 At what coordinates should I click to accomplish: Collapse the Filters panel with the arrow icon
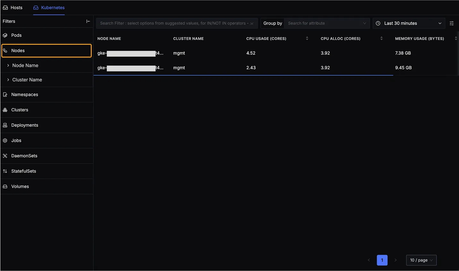(88, 21)
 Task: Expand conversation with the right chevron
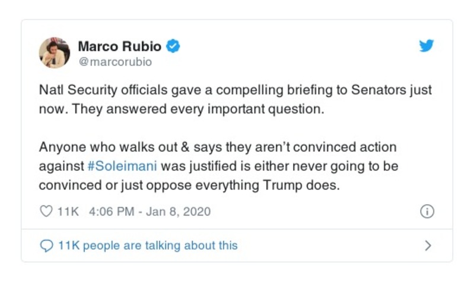coord(428,245)
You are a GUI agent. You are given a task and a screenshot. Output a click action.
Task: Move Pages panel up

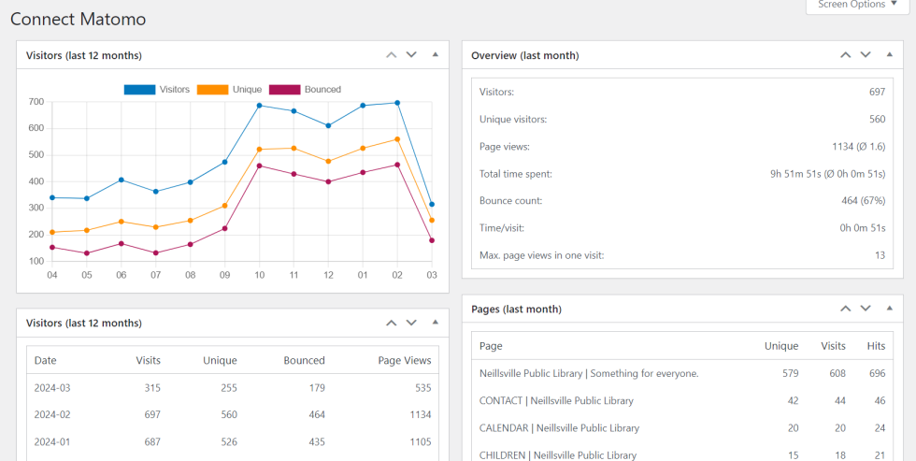point(846,309)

..........

What is required –
Would you repeat the material exactly, keeping out any pictures?

Solution –
 At what coordinates should I click to accomplish: Collapse the Filters panel with the arrow icon
(88, 21)
 Task: Expand conversation with the right chevron
coord(428,245)
You are a GUI agent. You are given a task and a screenshot. Output a click action.
Task: Move Pages panel up

point(846,309)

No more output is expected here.